• [REQUIRED ACTION]:
Write out the entire listing exactly, so that each line matches the original.

• [ENTRIES SUPPLIED]:
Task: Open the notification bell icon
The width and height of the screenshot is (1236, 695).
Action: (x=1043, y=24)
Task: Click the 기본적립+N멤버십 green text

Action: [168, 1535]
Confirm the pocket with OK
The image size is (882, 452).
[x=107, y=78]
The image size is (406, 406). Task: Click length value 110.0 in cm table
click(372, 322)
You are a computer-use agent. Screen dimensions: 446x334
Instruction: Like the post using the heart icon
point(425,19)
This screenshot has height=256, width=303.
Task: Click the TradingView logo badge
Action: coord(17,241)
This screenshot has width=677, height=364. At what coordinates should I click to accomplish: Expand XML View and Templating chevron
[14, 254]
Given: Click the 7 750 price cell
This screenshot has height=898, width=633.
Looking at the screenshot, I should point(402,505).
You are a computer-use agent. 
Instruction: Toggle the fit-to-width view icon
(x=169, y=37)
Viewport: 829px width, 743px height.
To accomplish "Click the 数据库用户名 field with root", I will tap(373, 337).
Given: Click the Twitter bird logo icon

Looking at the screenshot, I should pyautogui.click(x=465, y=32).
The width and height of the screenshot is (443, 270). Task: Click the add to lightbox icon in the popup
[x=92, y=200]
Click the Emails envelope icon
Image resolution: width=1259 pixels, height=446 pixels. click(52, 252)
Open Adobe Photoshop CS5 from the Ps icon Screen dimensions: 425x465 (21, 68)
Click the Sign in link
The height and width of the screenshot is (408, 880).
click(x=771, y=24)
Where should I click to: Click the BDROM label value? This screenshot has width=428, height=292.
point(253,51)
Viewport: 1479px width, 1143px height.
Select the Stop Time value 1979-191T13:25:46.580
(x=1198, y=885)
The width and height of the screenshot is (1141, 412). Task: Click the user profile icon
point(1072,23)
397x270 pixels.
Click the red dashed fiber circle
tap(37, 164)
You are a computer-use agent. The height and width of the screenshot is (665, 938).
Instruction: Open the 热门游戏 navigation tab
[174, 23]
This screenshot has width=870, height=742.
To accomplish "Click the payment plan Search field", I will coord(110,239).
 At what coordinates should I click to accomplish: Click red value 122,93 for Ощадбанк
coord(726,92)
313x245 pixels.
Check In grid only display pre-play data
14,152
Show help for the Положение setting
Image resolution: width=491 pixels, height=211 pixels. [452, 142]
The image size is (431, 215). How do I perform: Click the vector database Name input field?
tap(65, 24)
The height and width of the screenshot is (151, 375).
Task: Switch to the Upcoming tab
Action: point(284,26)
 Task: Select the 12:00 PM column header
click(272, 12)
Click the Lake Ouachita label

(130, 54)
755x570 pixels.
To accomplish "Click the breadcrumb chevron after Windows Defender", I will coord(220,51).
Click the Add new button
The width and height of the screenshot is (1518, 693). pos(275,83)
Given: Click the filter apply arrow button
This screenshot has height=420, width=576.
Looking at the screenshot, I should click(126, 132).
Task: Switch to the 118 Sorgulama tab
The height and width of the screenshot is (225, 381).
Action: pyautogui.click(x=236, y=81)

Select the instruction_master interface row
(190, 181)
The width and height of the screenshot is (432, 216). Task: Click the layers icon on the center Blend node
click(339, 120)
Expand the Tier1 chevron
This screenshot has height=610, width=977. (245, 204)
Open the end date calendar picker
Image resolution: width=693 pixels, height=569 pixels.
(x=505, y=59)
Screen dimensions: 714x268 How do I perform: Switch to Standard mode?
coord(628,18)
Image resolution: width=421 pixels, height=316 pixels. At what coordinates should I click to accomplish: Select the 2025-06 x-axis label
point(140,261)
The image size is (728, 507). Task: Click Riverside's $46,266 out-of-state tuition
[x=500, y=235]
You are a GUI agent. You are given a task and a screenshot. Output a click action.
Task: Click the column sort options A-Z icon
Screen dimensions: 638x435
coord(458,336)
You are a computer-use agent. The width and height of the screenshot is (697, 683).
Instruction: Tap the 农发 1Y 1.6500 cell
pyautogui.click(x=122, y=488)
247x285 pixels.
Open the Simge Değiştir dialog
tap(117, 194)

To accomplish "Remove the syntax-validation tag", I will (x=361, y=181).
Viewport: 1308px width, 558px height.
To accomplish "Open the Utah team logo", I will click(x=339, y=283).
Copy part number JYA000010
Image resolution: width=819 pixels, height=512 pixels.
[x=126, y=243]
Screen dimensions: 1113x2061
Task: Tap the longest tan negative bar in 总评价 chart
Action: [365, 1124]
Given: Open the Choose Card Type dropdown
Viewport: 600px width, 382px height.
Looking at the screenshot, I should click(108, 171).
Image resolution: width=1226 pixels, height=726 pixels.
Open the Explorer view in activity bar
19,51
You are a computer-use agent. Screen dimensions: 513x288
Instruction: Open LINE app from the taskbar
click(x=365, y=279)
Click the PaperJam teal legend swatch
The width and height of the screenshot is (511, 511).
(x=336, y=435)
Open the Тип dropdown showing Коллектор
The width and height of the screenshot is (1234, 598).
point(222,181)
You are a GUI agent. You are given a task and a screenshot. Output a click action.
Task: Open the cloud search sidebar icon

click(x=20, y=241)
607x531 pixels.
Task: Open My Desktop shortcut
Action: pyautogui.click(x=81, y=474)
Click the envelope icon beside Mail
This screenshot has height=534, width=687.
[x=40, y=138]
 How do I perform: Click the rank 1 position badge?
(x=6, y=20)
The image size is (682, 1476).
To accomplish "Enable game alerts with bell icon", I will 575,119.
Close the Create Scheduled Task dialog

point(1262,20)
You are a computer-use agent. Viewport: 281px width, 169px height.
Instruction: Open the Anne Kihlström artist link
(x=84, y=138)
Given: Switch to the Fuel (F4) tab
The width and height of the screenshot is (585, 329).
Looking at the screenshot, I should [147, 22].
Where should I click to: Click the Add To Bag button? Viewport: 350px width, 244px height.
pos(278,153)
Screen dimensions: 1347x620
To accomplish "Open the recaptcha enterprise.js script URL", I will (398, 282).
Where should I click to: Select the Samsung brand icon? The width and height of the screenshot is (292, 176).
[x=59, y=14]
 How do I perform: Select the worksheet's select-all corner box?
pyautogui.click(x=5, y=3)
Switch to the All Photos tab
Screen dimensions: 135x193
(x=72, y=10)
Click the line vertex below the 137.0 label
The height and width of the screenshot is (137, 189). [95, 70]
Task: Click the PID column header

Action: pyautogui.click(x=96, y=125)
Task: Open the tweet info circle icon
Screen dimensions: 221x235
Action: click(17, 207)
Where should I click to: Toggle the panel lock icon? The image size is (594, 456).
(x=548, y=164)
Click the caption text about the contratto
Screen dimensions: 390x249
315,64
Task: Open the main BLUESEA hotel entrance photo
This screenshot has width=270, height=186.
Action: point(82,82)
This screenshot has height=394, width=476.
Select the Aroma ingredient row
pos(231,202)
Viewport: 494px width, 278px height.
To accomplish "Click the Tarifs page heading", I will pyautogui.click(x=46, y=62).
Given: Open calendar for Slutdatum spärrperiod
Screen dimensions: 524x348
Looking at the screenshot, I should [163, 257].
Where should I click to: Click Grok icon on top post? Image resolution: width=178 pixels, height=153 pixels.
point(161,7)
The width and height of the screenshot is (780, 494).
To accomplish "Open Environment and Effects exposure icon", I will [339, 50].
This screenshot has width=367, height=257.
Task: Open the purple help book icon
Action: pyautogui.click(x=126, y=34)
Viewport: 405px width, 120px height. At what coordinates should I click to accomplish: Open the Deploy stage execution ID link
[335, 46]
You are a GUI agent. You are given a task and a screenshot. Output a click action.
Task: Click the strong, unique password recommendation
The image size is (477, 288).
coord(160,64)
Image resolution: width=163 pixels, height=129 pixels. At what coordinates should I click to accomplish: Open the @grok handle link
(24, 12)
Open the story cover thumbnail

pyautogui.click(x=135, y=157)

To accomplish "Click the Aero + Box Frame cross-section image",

• [FINISHED EXERCISE]:
Task: Open the notification bell icon
The width and height of the screenshot is (1236, 695).
Action: (x=1043, y=24)
Task: Click the 기본적립+N멤버십 green text

Action: [168, 1535]
Confirm the pocket with OK
The image size is (882, 452).
[x=107, y=78]
The image size is (406, 406). Task: Click length value 110.0 in cm table
click(372, 322)
You are a computer-use agent. Screen dimensions: 446x334
Instruction: Like the post using the heart icon
point(425,19)
This screenshot has height=256, width=303.
Task: Click the TradingView logo badge
Action: coord(17,241)
This screenshot has width=677, height=364. At what coordinates should I click to accomplish: Expand XML View and Templating chevron
[14, 254]
Given: Click the 7 750 price cell
This screenshot has height=898, width=633.
Looking at the screenshot, I should point(402,505).
You are a computer-use agent. 
Instruction: Toggle the fit-to-width view icon
(x=169, y=37)
Viewport: 829px width, 743px height.
To accomplish "Click the 数据库用户名 field with root", I will tap(373, 337).
Given: Click the Twitter bird logo icon

Looking at the screenshot, I should pyautogui.click(x=465, y=32).
The width and height of the screenshot is (443, 270). Task: Click the add to lightbox icon in the popup
[x=92, y=200]
Click the Emails envelope icon
Image resolution: width=1259 pixels, height=446 pixels. click(52, 252)
Open Adobe Photoshop CS5 from the Ps icon Screen dimensions: 425x465 (21, 68)
Click the Sign in link
The height and width of the screenshot is (408, 880).
click(x=771, y=24)
Where should I click to: Click the BDROM label value? This screenshot has width=428, height=292.
point(253,51)
Viewport: 1479px width, 1143px height.
Select the Stop Time value 1979-191T13:25:46.580
(x=1198, y=885)
The width and height of the screenshot is (1141, 412). Task: Click the user profile icon
point(1072,23)
397x270 pixels.
Click the red dashed fiber circle
tap(37, 164)
You are a computer-use agent. The height and width of the screenshot is (665, 938).
Instruction: Open the 热门游戏 navigation tab
[174, 23]
This screenshot has width=870, height=742.
To accomplish "Click the payment plan Search field", I will coord(110,239).
 At what coordinates should I click to accomplish: Click red value 122,93 for Ощадбанк
coord(726,92)
313x245 pixels.
Check In grid only display pre-play data
14,152
Show help for the Положение setting
Image resolution: width=491 pixels, height=211 pixels. [452, 142]
The image size is (431, 215). How do I perform: Click the vector database Name input field?
tap(65, 24)
The height and width of the screenshot is (151, 375).
Task: Switch to the Upcoming tab
Action: point(284,26)
 Task: Select the 12:00 PM column header
click(272, 12)
Click the Lake Ouachita label

(130, 54)
755x570 pixels.
To accomplish "Click the breadcrumb chevron after Windows Defender", I will coord(220,51).
Click the Add new button
The width and height of the screenshot is (1518, 693). pos(275,83)
Given: Click the filter apply arrow button
This screenshot has height=420, width=576.
Looking at the screenshot, I should click(126, 132).
Task: Switch to the 118 Sorgulama tab
The height and width of the screenshot is (225, 381).
Action: pyautogui.click(x=236, y=81)

Select the instruction_master interface row
(190, 181)
The width and height of the screenshot is (432, 216). Task: Click the layers icon on the center Blend node
click(339, 120)
Expand the Tier1 chevron
This screenshot has height=610, width=977. (245, 204)
Open the end date calendar picker
Image resolution: width=693 pixels, height=569 pixels.
(x=505, y=59)
Screen dimensions: 714x268 How do I perform: Switch to Standard mode?
coord(628,18)
Image resolution: width=421 pixels, height=316 pixels. At what coordinates should I click to accomplish: Select the 2025-06 x-axis label
point(140,261)
The image size is (728, 507). Task: Click Riverside's $46,266 out-of-state tuition
[x=500, y=235]
You are a GUI agent. You are given a task and a screenshot. Output a click action.
Task: Click the column sort options A-Z icon
Screen dimensions: 638x435
coord(458,336)
You are a computer-use agent. The width and height of the screenshot is (697, 683).
Instruction: Tap the 农发 1Y 1.6500 cell
pyautogui.click(x=122, y=488)
247x285 pixels.
Open the Simge Değiştir dialog
tap(117, 194)

To accomplish "Remove the syntax-validation tag", I will (x=361, y=181).
Viewport: 1308px width, 558px height.
To accomplish "Open the Utah team logo", I will click(x=339, y=283).
Copy part number JYA000010
Image resolution: width=819 pixels, height=512 pixels.
[x=126, y=243]
Screen dimensions: 1113x2061
Task: Tap the longest tan negative bar in 总评价 chart
Action: [365, 1124]
Given: Open the Choose Card Type dropdown
Viewport: 600px width, 382px height.
Looking at the screenshot, I should click(108, 171).
Image resolution: width=1226 pixels, height=726 pixels.
Open the Explorer view in activity bar
19,51
You are a computer-use agent. Screen dimensions: 513x288
Instruction: Open LINE app from the taskbar
click(x=365, y=279)
Click the PaperJam teal legend swatch
The width and height of the screenshot is (511, 511).
(x=336, y=435)
Open the Тип dropdown showing Коллектор
The width and height of the screenshot is (1234, 598).
point(222,181)
You are a GUI agent. You are given a task and a screenshot. Output a click action.
Task: Open the cloud search sidebar icon

click(x=20, y=241)
607x531 pixels.
Task: Open My Desktop shortcut
Action: pyautogui.click(x=81, y=474)
Click the envelope icon beside Mail
This screenshot has height=534, width=687.
[x=40, y=138]
 How do I perform: Click the rank 1 position badge?
(x=6, y=20)
The image size is (682, 1476).
To accomplish "Enable game alerts with bell icon", I will 575,119.
Close the Create Scheduled Task dialog

point(1262,20)
You are a computer-use agent. Viewport: 281px width, 169px height.
Instruction: Open the Anne Kihlström artist link
(x=84, y=138)
Given: Switch to the Fuel (F4) tab
The width and height of the screenshot is (585, 329).
Looking at the screenshot, I should [147, 22].
Where should I click to: Click the Add To Bag button? Viewport: 350px width, 244px height.
pos(278,153)
Screen dimensions: 1347x620
To accomplish "Open the recaptcha enterprise.js script URL", I will (398, 282).
Where should I click to: Select the Samsung brand icon? The width and height of the screenshot is (292, 176).
[x=59, y=14]
 How do I perform: Select the worksheet's select-all corner box?
pyautogui.click(x=5, y=3)
Switch to the All Photos tab
Screen dimensions: 135x193
(x=72, y=10)
Click the line vertex below the 137.0 label
The height and width of the screenshot is (137, 189). [95, 70]
Task: Click the PID column header

Action: pyautogui.click(x=96, y=125)
Task: Open the tweet info circle icon
Screen dimensions: 221x235
Action: click(17, 207)
Where should I click to: Toggle the panel lock icon? The image size is (594, 456).
(x=548, y=164)
Click the caption text about the contratto
Screen dimensions: 390x249
315,64
Task: Open the main BLUESEA hotel entrance photo
This screenshot has width=270, height=186.
Action: point(82,82)
This screenshot has height=394, width=476.
Select the Aroma ingredient row
pos(231,202)
Viewport: 494px width, 278px height.
To accomplish "Click the Tarifs page heading", I will pyautogui.click(x=46, y=62).
Given: Open calendar for Slutdatum spärrperiod
Screen dimensions: 524x348
Looking at the screenshot, I should [163, 257].
Where should I click to: Click Grok icon on top post? Image resolution: width=178 pixels, height=153 pixels.
point(161,7)
The width and height of the screenshot is (780, 494).
To accomplish "Open Environment and Effects exposure icon", I will [339, 50].
This screenshot has width=367, height=257.
Task: Open the purple help book icon
Action: pyautogui.click(x=126, y=34)
Viewport: 405px width, 120px height. At what coordinates should I click to accomplish: Open the Deploy stage execution ID link
[335, 46]
You are a GUI agent. You are given a task and a screenshot. Output a click action.
Task: Click the strong, unique password recommendation
The image size is (477, 288).
coord(160,64)
Image resolution: width=163 pixels, height=129 pixels. At what coordinates should I click to accomplish: Open the @grok handle link
(24, 12)
Open the story cover thumbnail

pyautogui.click(x=135, y=157)

To accomplish "Click the Aero + Box Frame cross-section image",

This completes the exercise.